De nombreux vignerons constatent aussi une stabilité accrue de leurs vignes face aux étés caniculaires, une dynamique de maturité plus progressive, conduisant à des raisins plus équilibrés — moins d’alcool potentiel, une fraîcheur maintenue, une signature plus lisible du lieu.

  • Moins d’homogénéisation : chaque cuvée, chaque millésime traduit la vie du sol, qui n’est jamais la même d’une année à l’autre.
  • Davantage de prise de risques : il faut accepter l’imprévisible, les éventuelles pertes de rendement, les choix qui “ratent”, mais aussi l’émerveillement devant l’énergie d’un vin vivant.
  • Rapprochement des pratiques : certains domaines bordelais créent des micro-parcelles expérimentales pour comparer, au fil des années, les effets du labour et du non-labour (Château le Puy, Château La Grolet : sources – Fédération des Vins Naturels).

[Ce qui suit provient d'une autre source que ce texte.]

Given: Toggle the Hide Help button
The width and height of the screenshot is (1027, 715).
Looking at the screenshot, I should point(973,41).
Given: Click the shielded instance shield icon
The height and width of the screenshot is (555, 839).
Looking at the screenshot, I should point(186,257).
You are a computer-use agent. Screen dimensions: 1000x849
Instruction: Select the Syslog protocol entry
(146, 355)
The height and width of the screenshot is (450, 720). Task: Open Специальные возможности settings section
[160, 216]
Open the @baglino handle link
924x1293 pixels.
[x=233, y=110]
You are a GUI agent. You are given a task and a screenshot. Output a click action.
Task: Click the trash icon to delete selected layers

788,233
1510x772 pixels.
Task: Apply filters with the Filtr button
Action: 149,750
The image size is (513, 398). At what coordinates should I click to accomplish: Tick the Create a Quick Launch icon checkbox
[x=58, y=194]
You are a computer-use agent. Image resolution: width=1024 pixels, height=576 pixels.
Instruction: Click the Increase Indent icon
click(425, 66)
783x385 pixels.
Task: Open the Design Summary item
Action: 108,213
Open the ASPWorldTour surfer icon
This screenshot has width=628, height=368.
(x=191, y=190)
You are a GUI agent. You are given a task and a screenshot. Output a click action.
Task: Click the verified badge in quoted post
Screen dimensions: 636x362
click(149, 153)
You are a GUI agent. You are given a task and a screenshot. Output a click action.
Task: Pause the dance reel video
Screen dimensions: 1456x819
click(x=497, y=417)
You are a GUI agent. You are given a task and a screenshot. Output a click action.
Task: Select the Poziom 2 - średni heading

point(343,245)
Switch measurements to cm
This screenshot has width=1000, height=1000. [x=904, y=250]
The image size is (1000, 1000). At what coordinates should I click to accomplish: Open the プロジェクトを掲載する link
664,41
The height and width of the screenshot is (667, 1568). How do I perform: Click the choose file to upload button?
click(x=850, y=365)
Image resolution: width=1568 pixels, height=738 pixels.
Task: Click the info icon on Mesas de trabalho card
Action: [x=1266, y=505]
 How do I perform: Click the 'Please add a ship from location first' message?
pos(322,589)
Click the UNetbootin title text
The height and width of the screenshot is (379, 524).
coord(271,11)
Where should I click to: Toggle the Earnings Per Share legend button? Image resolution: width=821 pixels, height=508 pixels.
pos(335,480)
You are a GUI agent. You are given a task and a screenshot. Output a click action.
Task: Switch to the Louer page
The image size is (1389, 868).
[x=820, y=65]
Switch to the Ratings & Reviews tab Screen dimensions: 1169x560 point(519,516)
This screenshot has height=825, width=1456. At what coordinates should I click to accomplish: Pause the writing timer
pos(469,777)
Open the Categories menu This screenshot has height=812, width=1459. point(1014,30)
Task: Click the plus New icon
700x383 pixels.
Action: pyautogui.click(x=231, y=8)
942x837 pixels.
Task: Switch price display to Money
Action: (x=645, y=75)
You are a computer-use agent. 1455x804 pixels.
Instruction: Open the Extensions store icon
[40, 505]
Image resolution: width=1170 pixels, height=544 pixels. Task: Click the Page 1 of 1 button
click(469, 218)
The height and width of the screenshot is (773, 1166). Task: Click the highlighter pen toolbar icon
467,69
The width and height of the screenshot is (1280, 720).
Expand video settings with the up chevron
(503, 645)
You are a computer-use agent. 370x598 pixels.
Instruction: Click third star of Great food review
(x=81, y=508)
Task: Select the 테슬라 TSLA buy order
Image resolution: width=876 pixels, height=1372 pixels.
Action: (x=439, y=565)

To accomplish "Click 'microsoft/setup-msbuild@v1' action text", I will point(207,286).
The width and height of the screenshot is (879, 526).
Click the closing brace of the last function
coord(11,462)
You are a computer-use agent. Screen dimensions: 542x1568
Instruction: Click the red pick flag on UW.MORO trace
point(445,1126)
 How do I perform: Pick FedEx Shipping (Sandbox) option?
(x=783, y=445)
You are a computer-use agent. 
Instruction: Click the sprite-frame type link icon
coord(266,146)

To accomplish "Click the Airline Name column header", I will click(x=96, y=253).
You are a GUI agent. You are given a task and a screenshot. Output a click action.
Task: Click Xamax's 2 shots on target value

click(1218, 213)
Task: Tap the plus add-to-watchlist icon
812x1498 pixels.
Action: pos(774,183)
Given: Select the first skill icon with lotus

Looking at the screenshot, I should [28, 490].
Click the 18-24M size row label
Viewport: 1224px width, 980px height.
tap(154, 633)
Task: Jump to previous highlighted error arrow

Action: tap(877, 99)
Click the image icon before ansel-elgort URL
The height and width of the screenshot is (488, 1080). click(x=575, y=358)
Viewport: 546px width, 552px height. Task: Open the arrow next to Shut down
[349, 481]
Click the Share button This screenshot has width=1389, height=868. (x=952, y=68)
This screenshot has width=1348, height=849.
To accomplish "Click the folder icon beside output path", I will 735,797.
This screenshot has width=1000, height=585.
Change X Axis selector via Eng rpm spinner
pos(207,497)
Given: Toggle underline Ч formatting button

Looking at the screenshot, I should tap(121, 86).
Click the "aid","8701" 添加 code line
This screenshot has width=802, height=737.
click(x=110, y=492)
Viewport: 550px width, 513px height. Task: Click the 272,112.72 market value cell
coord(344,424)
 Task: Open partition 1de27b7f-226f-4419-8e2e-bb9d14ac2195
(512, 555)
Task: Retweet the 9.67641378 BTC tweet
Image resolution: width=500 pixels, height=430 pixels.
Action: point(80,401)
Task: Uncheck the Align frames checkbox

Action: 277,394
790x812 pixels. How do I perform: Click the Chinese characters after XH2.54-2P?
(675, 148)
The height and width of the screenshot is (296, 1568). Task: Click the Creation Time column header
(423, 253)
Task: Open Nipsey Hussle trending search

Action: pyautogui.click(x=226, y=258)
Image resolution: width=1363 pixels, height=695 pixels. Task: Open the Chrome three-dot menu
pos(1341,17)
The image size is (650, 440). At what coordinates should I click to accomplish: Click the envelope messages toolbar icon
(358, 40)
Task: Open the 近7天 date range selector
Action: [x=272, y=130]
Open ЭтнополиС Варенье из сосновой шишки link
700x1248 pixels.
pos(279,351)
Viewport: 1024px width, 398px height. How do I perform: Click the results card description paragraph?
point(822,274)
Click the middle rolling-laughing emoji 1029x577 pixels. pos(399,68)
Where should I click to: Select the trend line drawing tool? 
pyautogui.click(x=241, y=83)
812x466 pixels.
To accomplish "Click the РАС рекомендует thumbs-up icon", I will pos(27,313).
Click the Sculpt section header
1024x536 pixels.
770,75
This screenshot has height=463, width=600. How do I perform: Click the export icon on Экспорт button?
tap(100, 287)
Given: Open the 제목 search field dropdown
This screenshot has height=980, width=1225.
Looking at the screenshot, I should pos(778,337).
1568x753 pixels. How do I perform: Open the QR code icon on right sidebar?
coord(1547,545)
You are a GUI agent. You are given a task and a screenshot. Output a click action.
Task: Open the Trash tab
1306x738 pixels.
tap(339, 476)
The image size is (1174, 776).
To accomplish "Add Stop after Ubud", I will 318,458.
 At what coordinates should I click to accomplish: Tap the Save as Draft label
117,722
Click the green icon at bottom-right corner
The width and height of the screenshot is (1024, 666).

Choisir ou composer : le Bordelais invente ses propres chemins

La question "labour ou non-labour ?" dépasse la technique. Elle fait surgir une vision du métier : être gardien ou créateur, ménager le visible et l’invisible, accompagner ou plutôt s’effacer devant le vivant. Les arguments ne sont ni idéologiques, ni immuables — ce sont les aléas climatiques, la connaissance intime de la parcelle, le courage de changer, saison après saison, qui forgent la sagesse.

Le Bordelais naturel s’empare avec audace de ces choix, loin des caricatures qui voudraient opposer un terroir “classique” à une mouvance “rebelle”. Du Médoc à l’Entre-Deux-Mers, de l’appellation Saint-Emilion à la Côte de Bourg, chaque parcelle est une scène d’expérimentation, de doutes, de tentatives renouvelées pour faire, avec la terre, des vins qui respirent la sincérité.

Que vous soyez au bout du rang – sécateur en main – ou simple amateur assoiffé de vrai, il reste un dialogue à poursuivre : la terre bordelaise, et les hommes et femmes qui la servent, se réinventent sans relâche. Dans chaque choix du sol, il y a l’espoir secret qu’un jour, le goût de Bordeaux, libre et nuancé, portera l’empreinte de ces gestes respectueux, et peut-être la promesse d’une nature retrouvée.

SOURCES principales : IFV (Institut Français de la Vigne et du Vin), INRAE, Fédération des Vins Naturels, ITAB, Université de Bordeaux, Vignerons en Développement Durable, “Pratiques culturales alternatives en viticulture”, Revue des Œnologues, 2021.